給定原文:
本文4082字,可能不是一個吸引人的故事,它是那流失歲月裡的零散片段,酸甜苦辣鹹。是有些時候,坐在門口,靠着牆角,打發時光的回憶!
老郭嫂
老郭嫂,我發小的母親,是按照村上的輩分叫的。她育有三男三女,發小是老幺。
我們兩家住的很近,是一個生産隊,從小,我經常去她們家去玩。她給我的印象總是笑咪咪的,說話綿聲細語,我好像從來沒有見過她生氣發脾氣的樣子。
生産隊分菜
那時候,每個生産隊都有一個菜園子,隊裡派一個“菜把式”管着,在蔬菜生長旺盛的季節,隔三差五的就在菜園子旁的麥場裡給各家各戶分菜,一堆堆,一把把,一樣樣。
弟弟妹妹是雙生,我比他們大五歲。父親跟着大隊組織的“副業隊”在煤礦上的小水泥廠常年做工,母親一個人照顧不了弟弟妹妹,就把妹妹送到了姥娘家,我成了無人看管的野孩子,在村裡四處遊蕩,走這家,串那家。那時農村的小孩子,全是放養,每到吃飯時間,村裡就響起大人們此起彼伏的叫喊聲。

待辦任務:
(A) 請根據這篇童年回憶回答下列問題:
(i) 老郭嫂育有幾個子女?
(ii) 生產隊派誰管理菜園子?
(iii) 文中的「我」比弟弟妹妹大幾歲?
(B) 請用兩句話概括這篇童年回憶。
(C) 請從這篇童年回憶的最後一句之後續寫下去。

資料集摘錄:
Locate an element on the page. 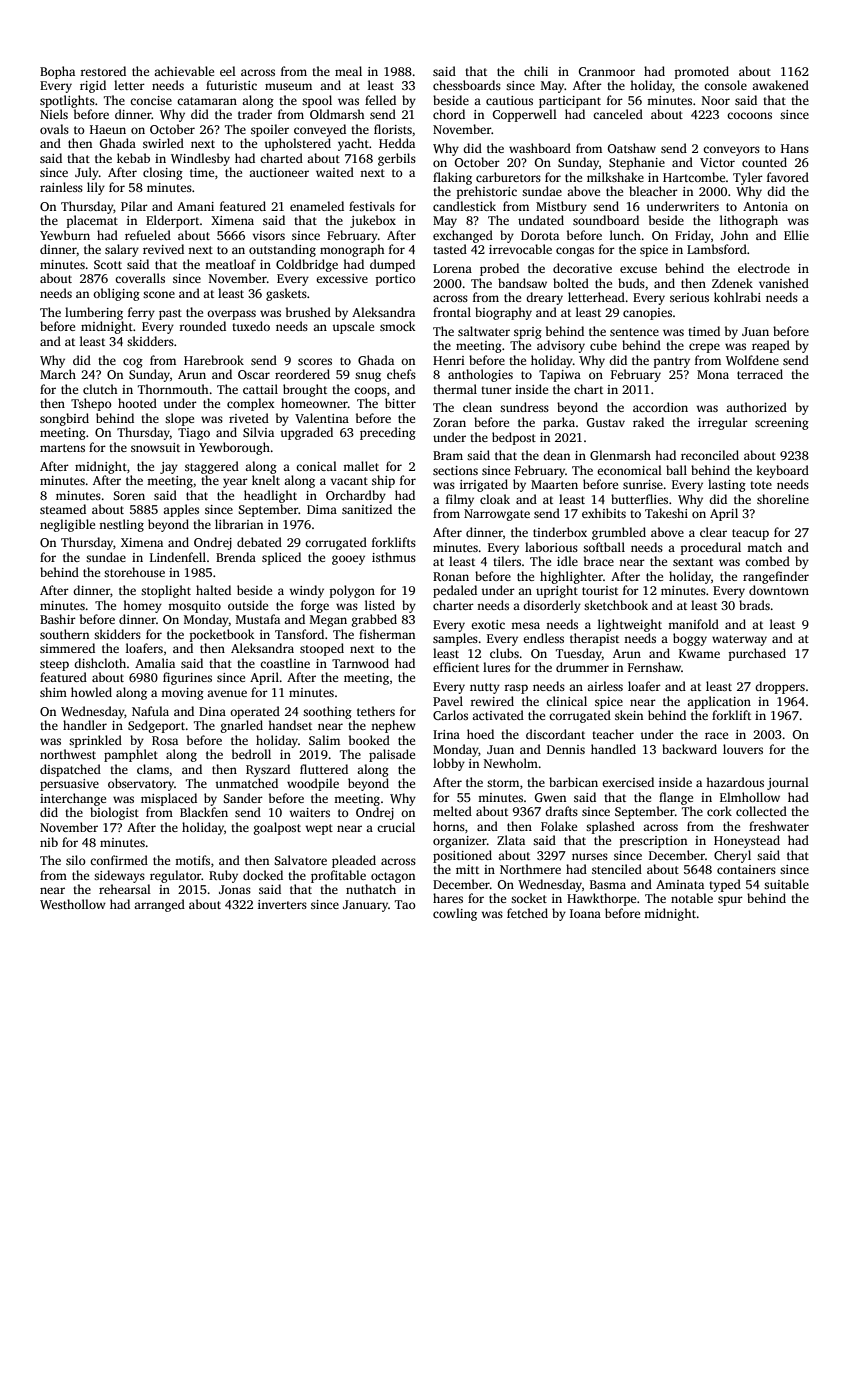 The image size is (849, 1400). tilers is located at coordinates (507, 561).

任務答案:
(A)
(i) 三男三女,共六個。
(ii) 一個「菜把式」。
(iii) 五歲。

(B) 文中的「我」回憶同一生產隊的鄰居老郭嫂,她是發小的母親,育有三男三女,總是笑瞇瞇的,說話綿聲細語。文中還記述生產隊在蔬菜旺季隔三差五就在麥場給各家分菜,而「我」因父親常年在外做工、妹妹被送到姥娘家,成了在村裡四處遊蕩的野孩子。

(C)
有次,我和發小轉悠到了菜園子,因為又到了隔日分菜的日子,麥場裡很多人,熱鬧極了。菜把式叫着各家的名字,一個個的去拿放在場地上已經分好的各式各樣的青菜。
分菜的時間都是在田地裡幹完活,下工的時候,我母親在家照看弟弟,再說,她是赤腳醫生,不用上工幹農活,生産隊照樣給滿勤工分。
叫到我家的時候,我傻了眼。我本就是來玩耍的,看熱鬧的,兩手空空,怎麼拿?一把韭菜,一把豆角,一小堆青辣椒,幾個青茄子。就在我急得要張嘴開口唱“大戲”的時候,老郭嫂拍了拍我的頭,“哭啥呀!看你那成色兒!”她蹲下,拉了一下我的褲子,“把褲子脫了!”
“我不!”我一手捂着屁股,轉了一下身子。
“你不把菜拿回去,你回家,看俺嬸子,咋罵你!把褲子脫了,我給你把菜裝起來。”
我後退着,兩手捂着前面,我可不想光着屁股回家,“我就不!”
“不脫,你以後就别到俺家玩了!你吃過俺家的馍,你賠!”
老郭嫂的話鎮住了我,我不敢動了,也不敢還嘴了。她拉過我,把我的開裆褲脫了下來,扯了幾根“抓地龍”草,紮緊了兩個褲腿,一邊裝辣椒,一邊裝茄子,然後就像給驢上“夾包”一樣,給我套在了脖子上。
“你看,這多好,”老郭嫂再把紮捆好的韭菜和豆角塞到我兩隻手裡。“走吧!快回家!”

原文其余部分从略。